The $31.1 billion business burden holding back Australia’s economy
Small businesses are being held back by admin and regulatory requirements – and it's affecting our economy.
Small- to medium-sized businesses (SMEs) are spending effort and money to keep up with administrative and regulatory requirements, and it's affecting economies worldwide according to a new report.
The report from global accounting software provider Sage, Sweating the Small Stuff: the impact of the bureaucracy burden, found that administrative burdens varied considerably across the 11 countries it surveyed. However, on average it involved 120 man-days and US$50,000 per company.
Australian SMEs are losing 4.9% of their time dealing with administrative burdens which translates to an implied loss in productivity of AUD$31.8 billion to the Australian economy.
The report shows that Australia is a country of micro businesses, with over 80% of our SMEs being defined as "micro". Worryingly, this also means that Australia also has the second-highest cost of admin as a percentage of turnover.
Sage APAC marketing director, Elaine Seeto, said that this suggests "every dollar counts and every minute matters."

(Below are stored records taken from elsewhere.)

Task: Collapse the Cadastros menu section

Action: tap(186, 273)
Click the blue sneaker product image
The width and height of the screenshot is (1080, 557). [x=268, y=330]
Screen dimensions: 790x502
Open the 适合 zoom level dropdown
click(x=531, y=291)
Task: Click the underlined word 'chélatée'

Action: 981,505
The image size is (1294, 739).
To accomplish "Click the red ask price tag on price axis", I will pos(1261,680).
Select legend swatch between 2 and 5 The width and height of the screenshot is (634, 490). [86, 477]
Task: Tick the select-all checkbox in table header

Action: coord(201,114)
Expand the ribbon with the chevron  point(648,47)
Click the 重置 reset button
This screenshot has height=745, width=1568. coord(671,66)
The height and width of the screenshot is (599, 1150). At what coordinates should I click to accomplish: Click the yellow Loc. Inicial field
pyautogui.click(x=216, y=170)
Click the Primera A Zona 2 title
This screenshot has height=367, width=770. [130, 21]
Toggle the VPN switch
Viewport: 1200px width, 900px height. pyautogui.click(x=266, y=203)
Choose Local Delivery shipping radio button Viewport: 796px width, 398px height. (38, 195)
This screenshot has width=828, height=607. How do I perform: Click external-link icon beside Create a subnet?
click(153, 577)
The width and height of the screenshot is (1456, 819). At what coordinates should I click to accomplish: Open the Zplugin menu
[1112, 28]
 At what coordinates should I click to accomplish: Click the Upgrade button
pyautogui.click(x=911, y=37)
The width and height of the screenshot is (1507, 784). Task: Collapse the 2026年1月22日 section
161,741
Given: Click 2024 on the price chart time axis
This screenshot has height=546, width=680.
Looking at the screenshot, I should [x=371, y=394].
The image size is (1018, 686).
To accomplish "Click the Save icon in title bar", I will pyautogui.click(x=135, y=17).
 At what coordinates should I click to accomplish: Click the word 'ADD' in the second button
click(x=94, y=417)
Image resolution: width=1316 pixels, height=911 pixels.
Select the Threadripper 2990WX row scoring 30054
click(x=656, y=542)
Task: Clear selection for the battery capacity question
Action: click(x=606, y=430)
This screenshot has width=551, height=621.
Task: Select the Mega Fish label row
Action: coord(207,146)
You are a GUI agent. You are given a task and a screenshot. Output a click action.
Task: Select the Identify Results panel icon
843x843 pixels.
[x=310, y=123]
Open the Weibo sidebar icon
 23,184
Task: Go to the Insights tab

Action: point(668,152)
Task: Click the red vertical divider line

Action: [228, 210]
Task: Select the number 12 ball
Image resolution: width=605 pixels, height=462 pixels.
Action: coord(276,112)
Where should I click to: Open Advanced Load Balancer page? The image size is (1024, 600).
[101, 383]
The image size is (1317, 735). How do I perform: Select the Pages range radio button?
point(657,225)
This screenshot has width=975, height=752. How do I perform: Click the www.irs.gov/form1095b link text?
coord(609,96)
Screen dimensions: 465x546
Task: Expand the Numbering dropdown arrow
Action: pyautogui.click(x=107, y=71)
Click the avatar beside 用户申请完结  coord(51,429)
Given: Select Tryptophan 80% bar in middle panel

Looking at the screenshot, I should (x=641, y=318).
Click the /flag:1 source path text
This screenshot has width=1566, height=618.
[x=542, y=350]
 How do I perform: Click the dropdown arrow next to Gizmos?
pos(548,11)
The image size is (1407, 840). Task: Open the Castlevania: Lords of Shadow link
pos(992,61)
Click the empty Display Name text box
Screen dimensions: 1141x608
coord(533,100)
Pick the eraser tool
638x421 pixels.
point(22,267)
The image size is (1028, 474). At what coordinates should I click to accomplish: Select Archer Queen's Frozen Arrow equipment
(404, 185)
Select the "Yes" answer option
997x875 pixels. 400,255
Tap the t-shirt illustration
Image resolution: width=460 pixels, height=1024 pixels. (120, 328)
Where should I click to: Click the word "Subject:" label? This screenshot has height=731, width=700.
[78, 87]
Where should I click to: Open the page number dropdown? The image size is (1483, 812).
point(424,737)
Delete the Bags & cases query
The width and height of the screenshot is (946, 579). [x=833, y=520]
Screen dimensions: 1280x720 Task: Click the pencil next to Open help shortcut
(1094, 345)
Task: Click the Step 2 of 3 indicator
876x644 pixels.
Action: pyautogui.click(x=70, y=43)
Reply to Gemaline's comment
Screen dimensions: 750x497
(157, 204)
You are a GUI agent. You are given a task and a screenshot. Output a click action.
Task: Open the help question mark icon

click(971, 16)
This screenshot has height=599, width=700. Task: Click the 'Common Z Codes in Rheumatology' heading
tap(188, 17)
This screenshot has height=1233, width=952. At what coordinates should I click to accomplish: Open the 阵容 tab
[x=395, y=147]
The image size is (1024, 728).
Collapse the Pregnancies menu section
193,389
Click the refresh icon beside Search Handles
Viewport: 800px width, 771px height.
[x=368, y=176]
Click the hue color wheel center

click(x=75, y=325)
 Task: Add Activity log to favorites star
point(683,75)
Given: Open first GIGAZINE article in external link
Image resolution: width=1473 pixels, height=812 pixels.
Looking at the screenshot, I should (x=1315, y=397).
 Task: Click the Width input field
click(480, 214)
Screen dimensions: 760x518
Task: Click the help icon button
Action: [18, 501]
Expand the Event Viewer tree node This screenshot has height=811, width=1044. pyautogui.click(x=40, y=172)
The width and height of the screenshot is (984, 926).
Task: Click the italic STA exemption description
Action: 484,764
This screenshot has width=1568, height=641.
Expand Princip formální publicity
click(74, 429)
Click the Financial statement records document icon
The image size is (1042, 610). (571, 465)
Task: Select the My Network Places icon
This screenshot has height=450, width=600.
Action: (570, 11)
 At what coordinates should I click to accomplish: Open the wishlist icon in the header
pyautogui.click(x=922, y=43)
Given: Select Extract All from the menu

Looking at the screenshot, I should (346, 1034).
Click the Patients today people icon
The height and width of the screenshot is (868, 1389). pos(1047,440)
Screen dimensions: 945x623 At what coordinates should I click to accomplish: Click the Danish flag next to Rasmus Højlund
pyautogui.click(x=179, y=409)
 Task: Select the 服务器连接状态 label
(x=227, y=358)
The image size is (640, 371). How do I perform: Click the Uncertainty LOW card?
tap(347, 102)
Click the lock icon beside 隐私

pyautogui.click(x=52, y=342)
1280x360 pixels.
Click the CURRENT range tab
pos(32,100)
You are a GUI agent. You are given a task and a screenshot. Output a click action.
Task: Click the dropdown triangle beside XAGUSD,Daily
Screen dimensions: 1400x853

"Adhering to rules, regulations and red tape is the reality for small businesses in Australia. As we are all aware, Australia has one of the most complex employment and taxation laws, which increases the complexity of doing business in-country and abroad," she said.
"Australian small business owners often dedicate a significant portion of their time on administrative tasks, such as accounting, followed by operational admin tasks such as collecting and reporting on GST, invoicing, chasing and reconciling payments and processing payroll and payments."
She went on to say that smarter use of technology to drive automation and compliance can help to reduce this burden.
"Which the report found that at least 65% of businesses are not currently doing."
Australia had the highest percentage of SMEs not using any digital aids across their administrative tasks.
Seeto says this is due to a number of reasons including concerns about implementation costs or how time-consuming and complicated the process is.
"The reluctance may also be fueled by a perception of how secure Australian businesses feel in housing their personal and financial data online; a lack of time to properly investigate what the most effective options are for their business; and resistance to change due to the short-term impact on productivity before the longer term benefits from leveraging that technology software kicks in," she said.
"In other instances, we’ve also found that these smaller businesses simply just do not know where exactly to start this digital journey."
For businesses that are looking to save time and reduce their administrative burdens, Seeto says it's important to find the right digital solution for your business.
"Seek out your accountant for trusted advice, tap into your network for advice and recommendations and importantly take the time to research the various digital platforms to work out which solutions will be best for your business," she said.
"Take that first step towards digital adoption and automation – the business results will make the efforts extremely worthwhile."